+++ Source records
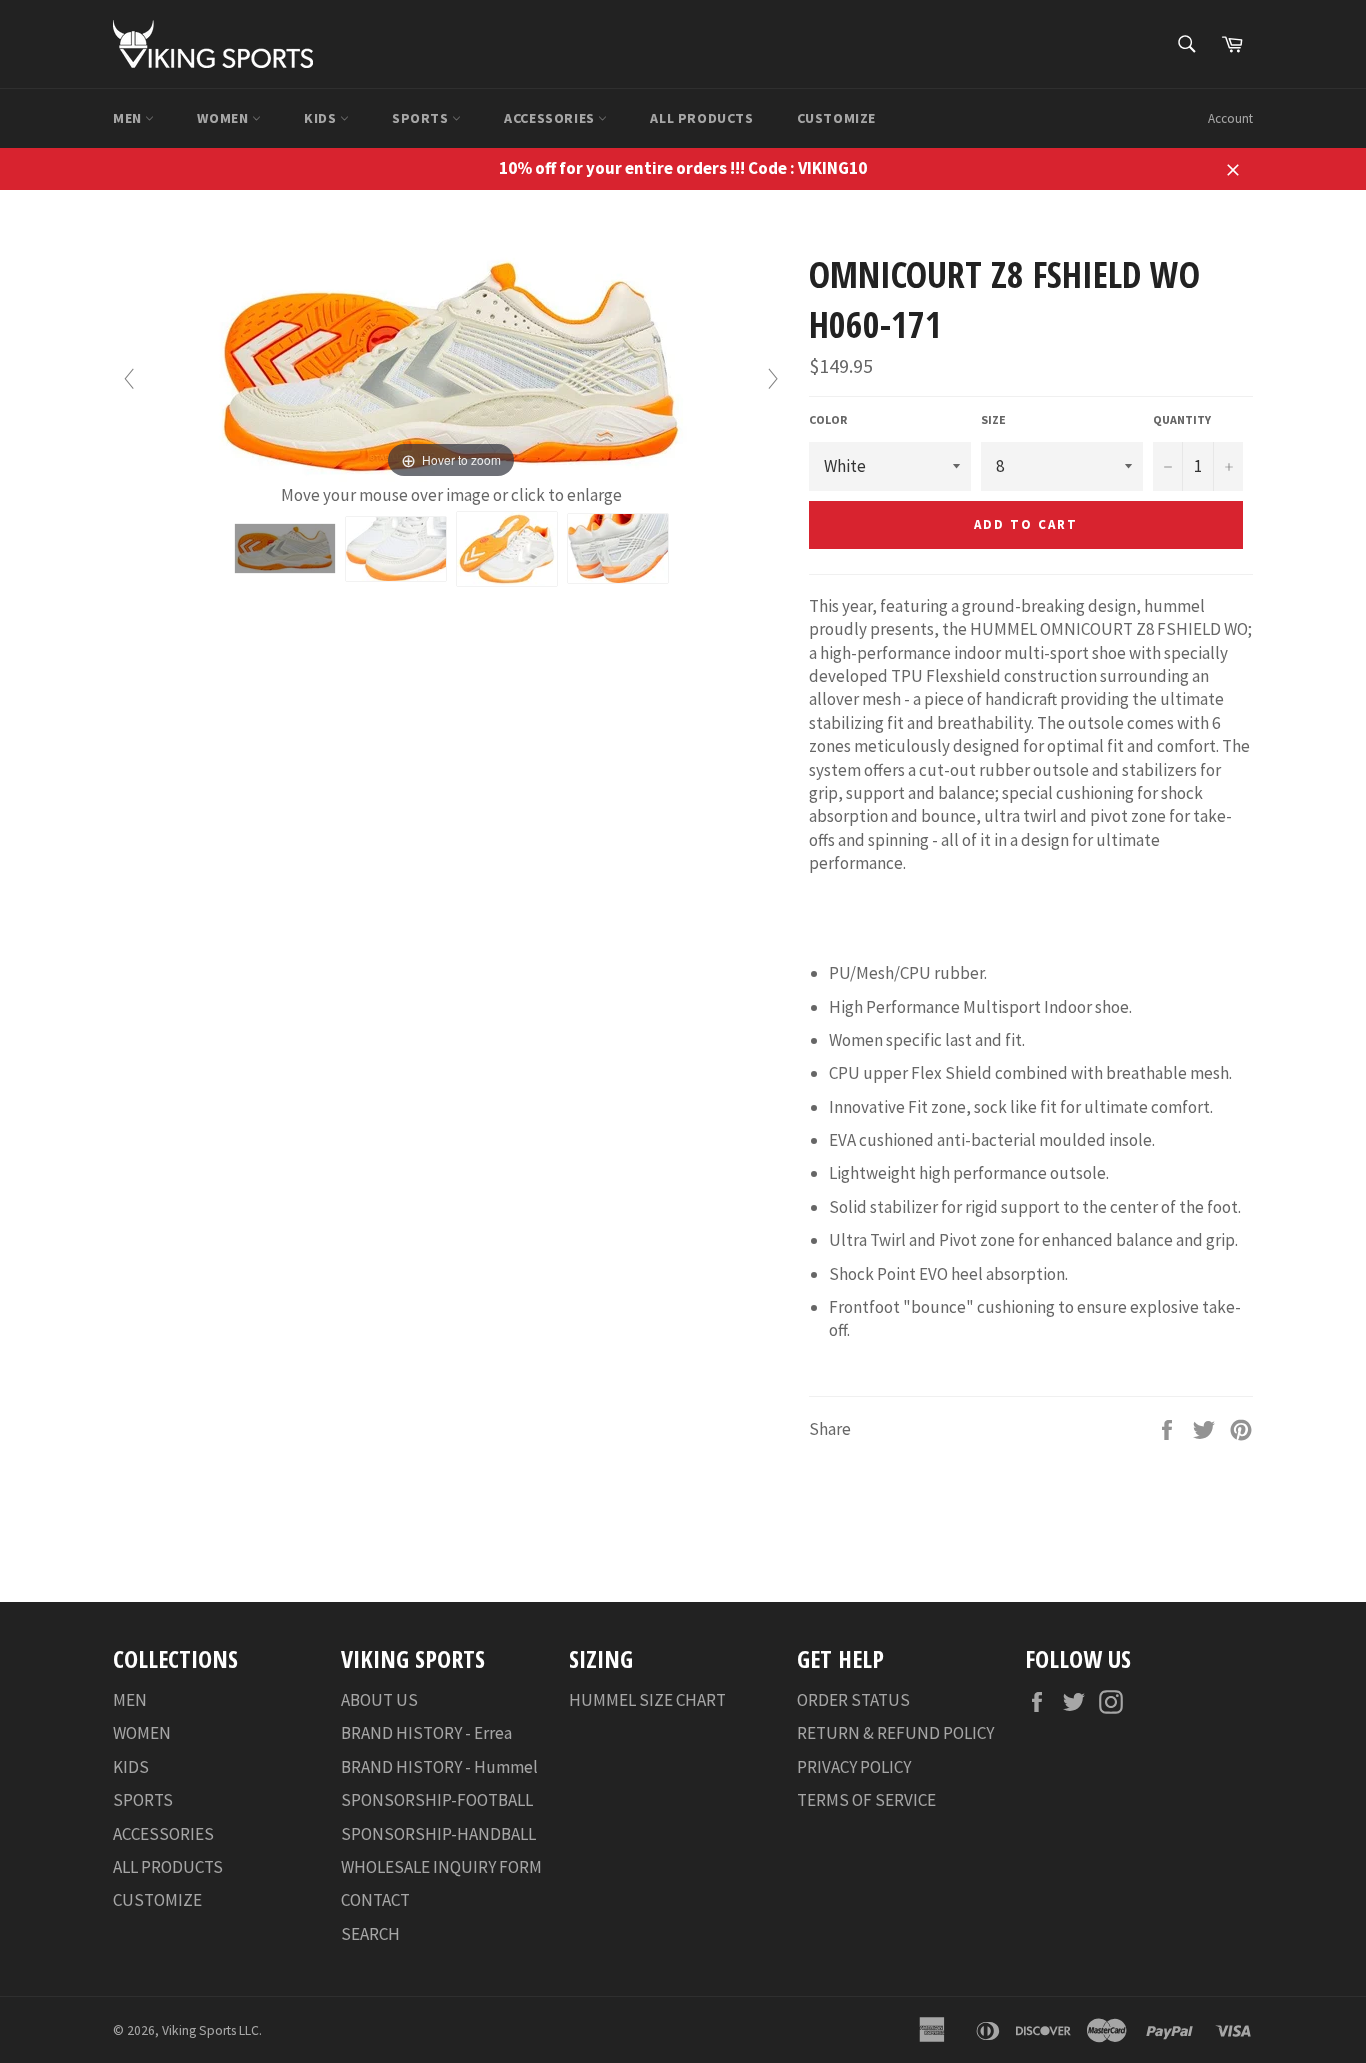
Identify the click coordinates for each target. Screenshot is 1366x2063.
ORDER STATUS (853, 1700)
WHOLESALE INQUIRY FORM (441, 1867)
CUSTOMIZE (836, 118)
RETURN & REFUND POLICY (895, 1733)
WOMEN (224, 118)
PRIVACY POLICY (854, 1767)
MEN (129, 118)
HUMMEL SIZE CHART (647, 1700)
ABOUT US (379, 1700)
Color (828, 419)
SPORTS (422, 118)
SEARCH (370, 1934)
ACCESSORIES (551, 118)
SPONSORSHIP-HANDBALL (438, 1834)
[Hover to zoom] (451, 366)
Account (1230, 118)
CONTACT (375, 1900)
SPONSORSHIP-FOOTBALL (437, 1800)
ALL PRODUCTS (701, 118)
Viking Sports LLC (210, 2030)
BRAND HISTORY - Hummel (439, 1767)
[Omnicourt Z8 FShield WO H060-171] (285, 548)
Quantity (1182, 419)
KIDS (322, 118)
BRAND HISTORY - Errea (426, 1733)
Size (993, 419)
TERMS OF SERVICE (866, 1800)
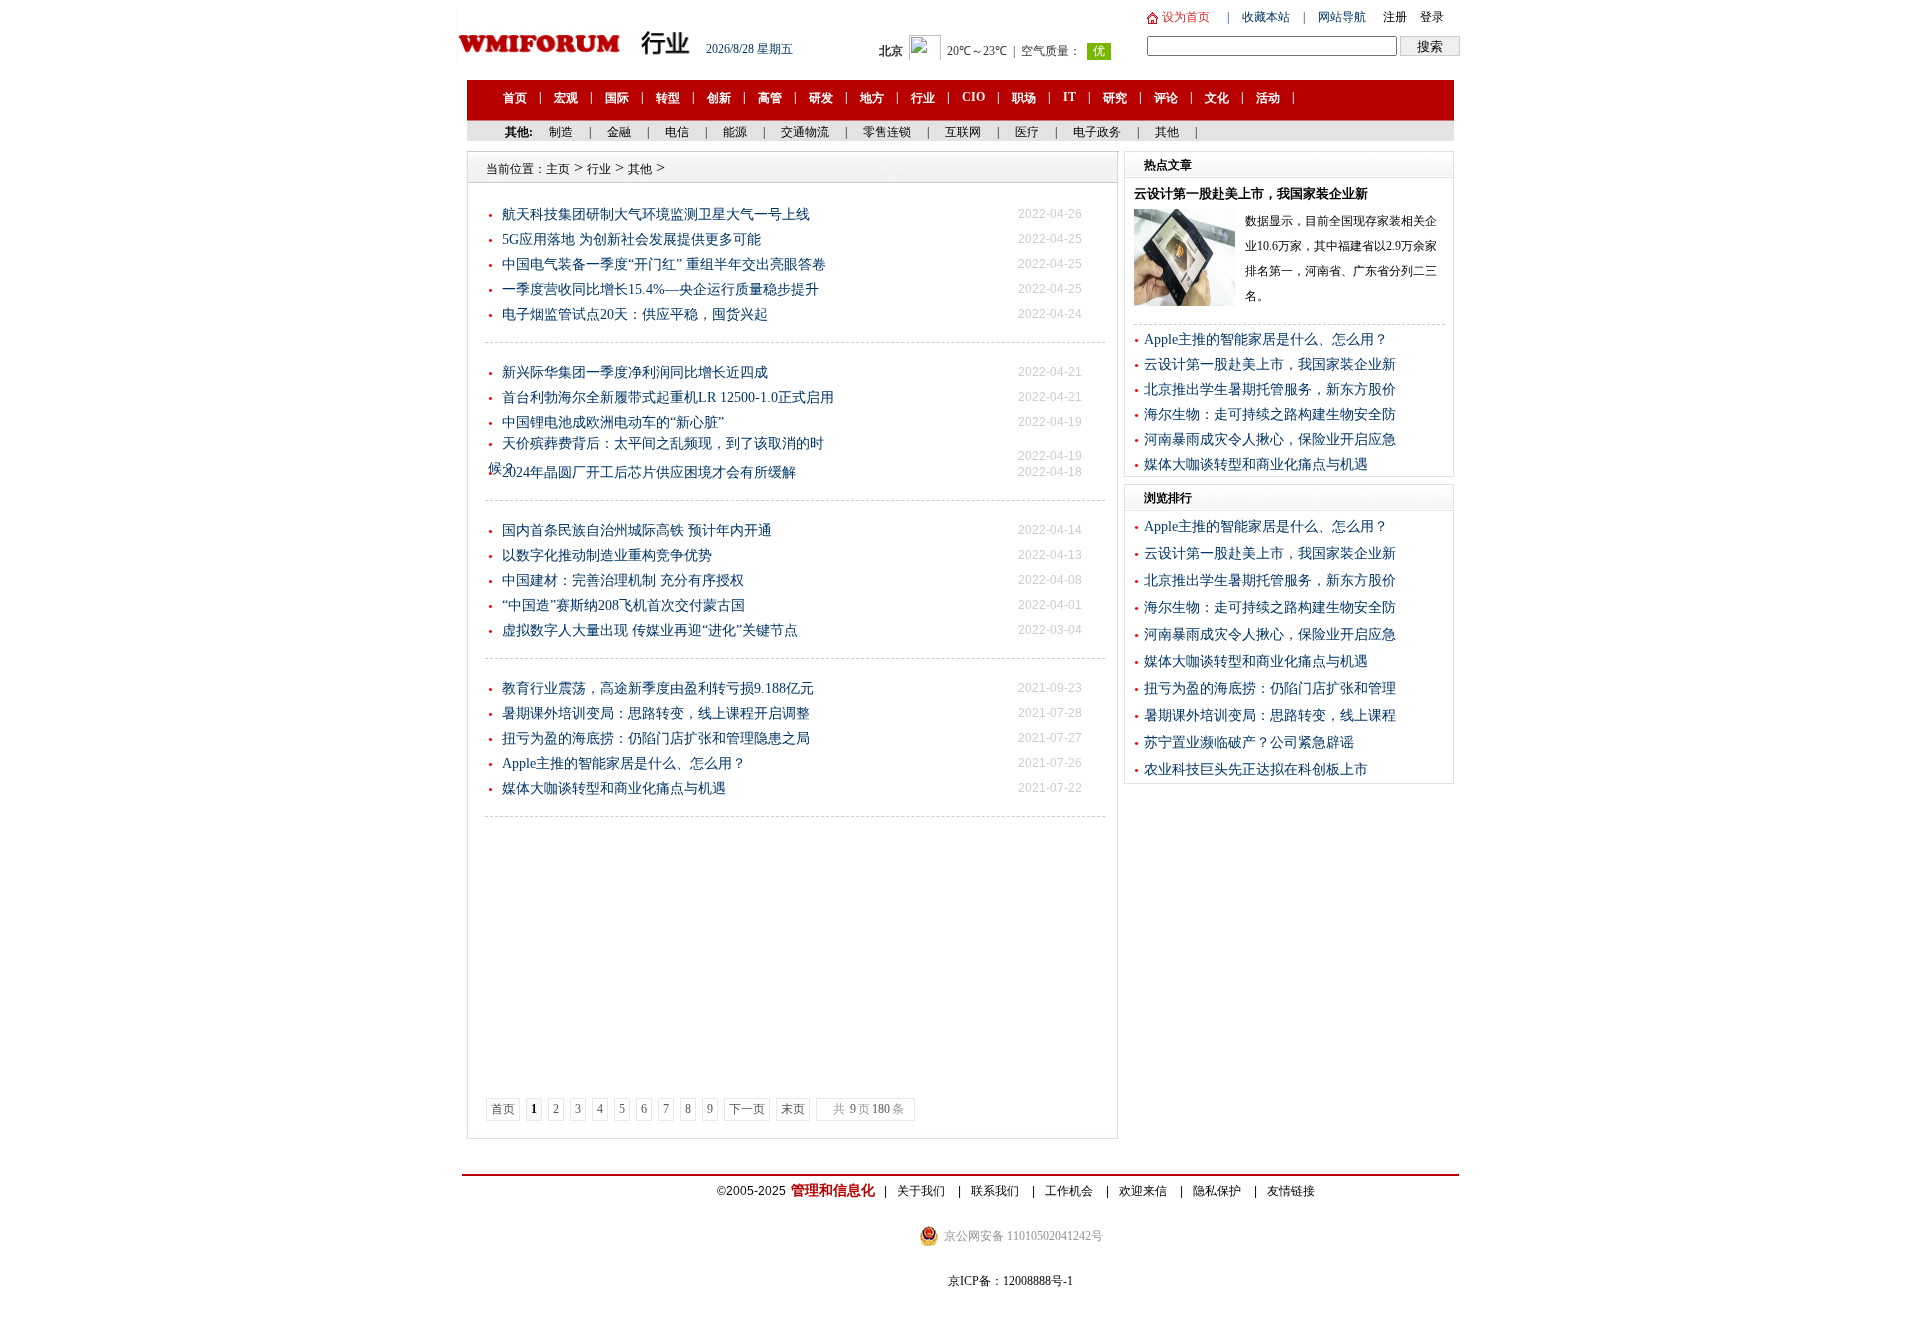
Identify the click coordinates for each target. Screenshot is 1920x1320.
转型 (668, 98)
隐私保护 (1218, 1191)
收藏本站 (1266, 17)
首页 (515, 98)
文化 (1217, 98)
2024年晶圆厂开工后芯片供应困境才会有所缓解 (649, 472)
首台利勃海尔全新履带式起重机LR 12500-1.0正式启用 (668, 397)
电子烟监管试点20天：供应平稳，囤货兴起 (635, 314)
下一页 (747, 1109)
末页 (793, 1109)
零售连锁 (887, 132)
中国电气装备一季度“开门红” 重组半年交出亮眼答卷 (664, 264)
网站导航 (1342, 17)
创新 (719, 98)
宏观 (566, 98)
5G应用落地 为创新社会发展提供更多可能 (631, 239)
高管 (770, 98)
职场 (1024, 98)
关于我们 (922, 1191)
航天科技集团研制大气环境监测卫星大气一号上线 (656, 214)
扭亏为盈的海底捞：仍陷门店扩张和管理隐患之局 (656, 738)
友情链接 (1291, 1191)
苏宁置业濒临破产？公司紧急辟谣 (1249, 742)
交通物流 (805, 132)
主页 (558, 169)
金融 (619, 132)
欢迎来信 (1144, 1191)
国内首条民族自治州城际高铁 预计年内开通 (637, 530)
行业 (923, 98)
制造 (561, 132)
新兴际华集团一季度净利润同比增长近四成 (635, 372)
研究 (1115, 98)
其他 (1167, 132)
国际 (617, 98)
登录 (1432, 17)
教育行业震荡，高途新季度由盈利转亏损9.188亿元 (658, 688)
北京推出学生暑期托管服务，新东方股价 (1270, 389)
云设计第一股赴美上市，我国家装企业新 (1270, 364)
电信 (677, 132)
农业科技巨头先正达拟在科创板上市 (1256, 769)
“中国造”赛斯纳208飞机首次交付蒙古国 (623, 605)
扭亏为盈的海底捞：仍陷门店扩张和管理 (1270, 688)
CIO (973, 97)
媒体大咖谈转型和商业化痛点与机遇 (614, 788)
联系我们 (996, 1191)
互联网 (963, 132)
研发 (821, 98)
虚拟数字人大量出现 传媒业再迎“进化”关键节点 (650, 630)
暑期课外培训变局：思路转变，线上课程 (1270, 715)
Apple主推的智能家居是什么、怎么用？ (624, 763)
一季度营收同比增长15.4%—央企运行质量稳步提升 (660, 289)
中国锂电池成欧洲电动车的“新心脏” (613, 422)
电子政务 (1097, 132)
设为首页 (1184, 17)
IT (1069, 97)
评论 (1166, 98)
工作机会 (1070, 1191)
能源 (735, 132)
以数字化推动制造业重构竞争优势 (607, 555)
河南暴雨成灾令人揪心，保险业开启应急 (1270, 439)
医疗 (1027, 132)
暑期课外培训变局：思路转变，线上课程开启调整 (656, 713)
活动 (1268, 98)
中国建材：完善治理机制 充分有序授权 (623, 580)
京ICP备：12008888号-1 (1010, 1281)
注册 (1395, 17)
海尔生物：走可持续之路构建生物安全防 (1270, 414)
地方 (872, 98)
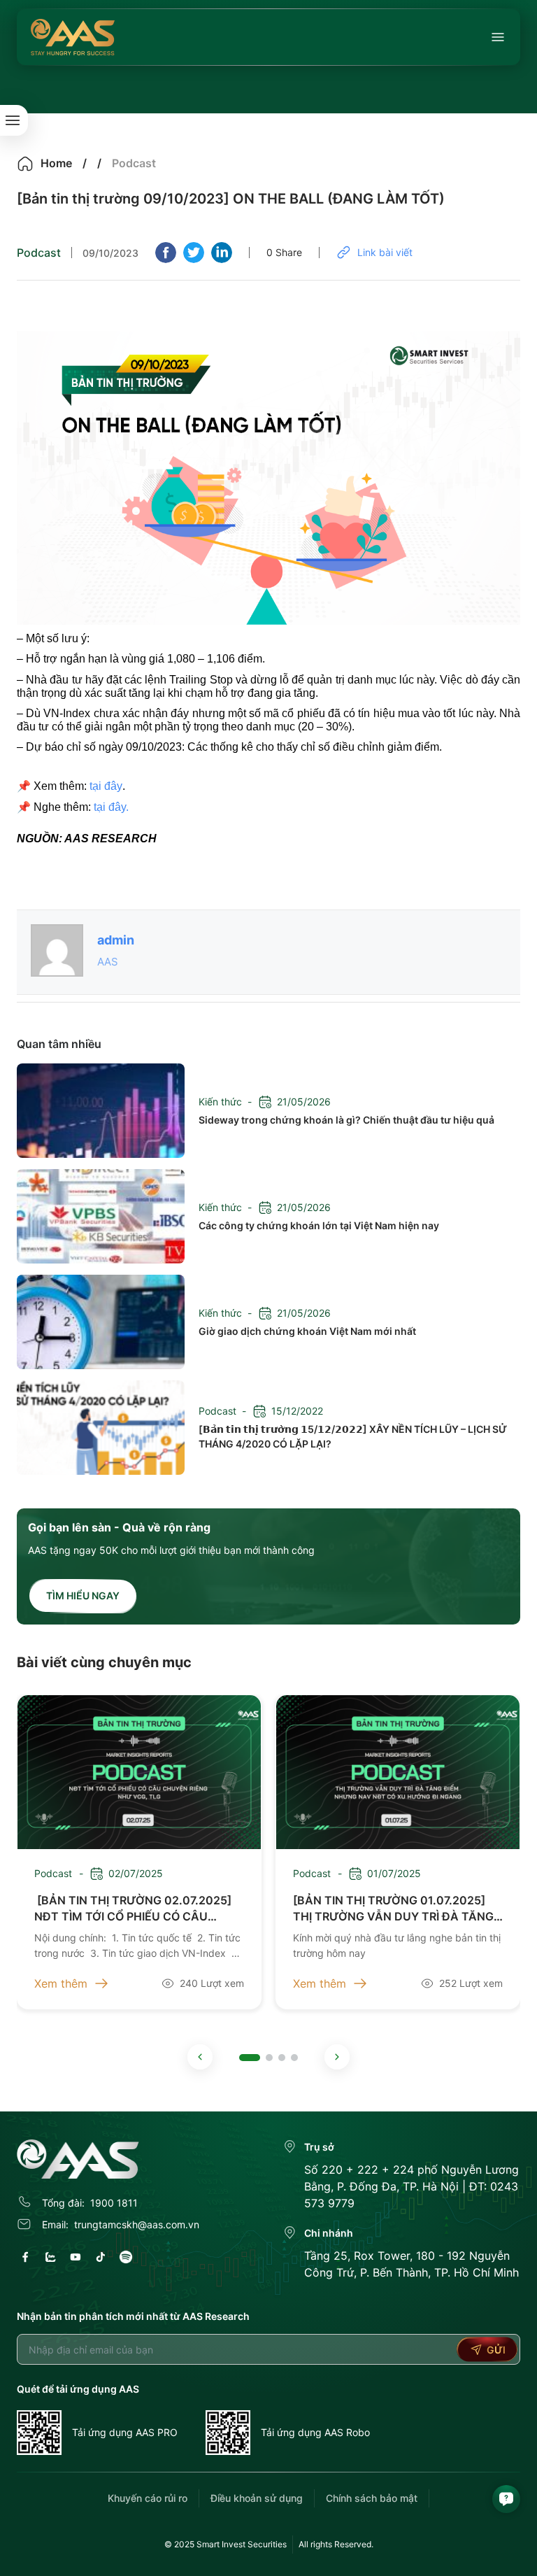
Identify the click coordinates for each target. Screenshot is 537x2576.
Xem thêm (60, 1983)
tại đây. (111, 807)
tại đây (106, 786)
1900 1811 (114, 2203)
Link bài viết (385, 252)
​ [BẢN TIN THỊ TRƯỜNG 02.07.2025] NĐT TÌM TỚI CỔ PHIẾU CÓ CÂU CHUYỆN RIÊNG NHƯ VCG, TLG (132, 1909)
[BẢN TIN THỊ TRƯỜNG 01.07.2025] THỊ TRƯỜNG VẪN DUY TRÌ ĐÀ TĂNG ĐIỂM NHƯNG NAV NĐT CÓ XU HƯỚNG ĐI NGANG (393, 1909)
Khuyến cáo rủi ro (147, 2498)
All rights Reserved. (336, 2544)
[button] (200, 2056)
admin (115, 940)
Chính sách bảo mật (371, 2498)
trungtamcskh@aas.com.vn (136, 2224)
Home (56, 163)
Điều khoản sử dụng (256, 2498)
++++++
- Task goal: From the data above, copy out every line with the string "思路转变" in it.

- Expected output:
暑期课外培训变局：思路转变，线上课程 (1270, 715)
暑期课外培训变局：思路转变，线上课程开启调整 (656, 713)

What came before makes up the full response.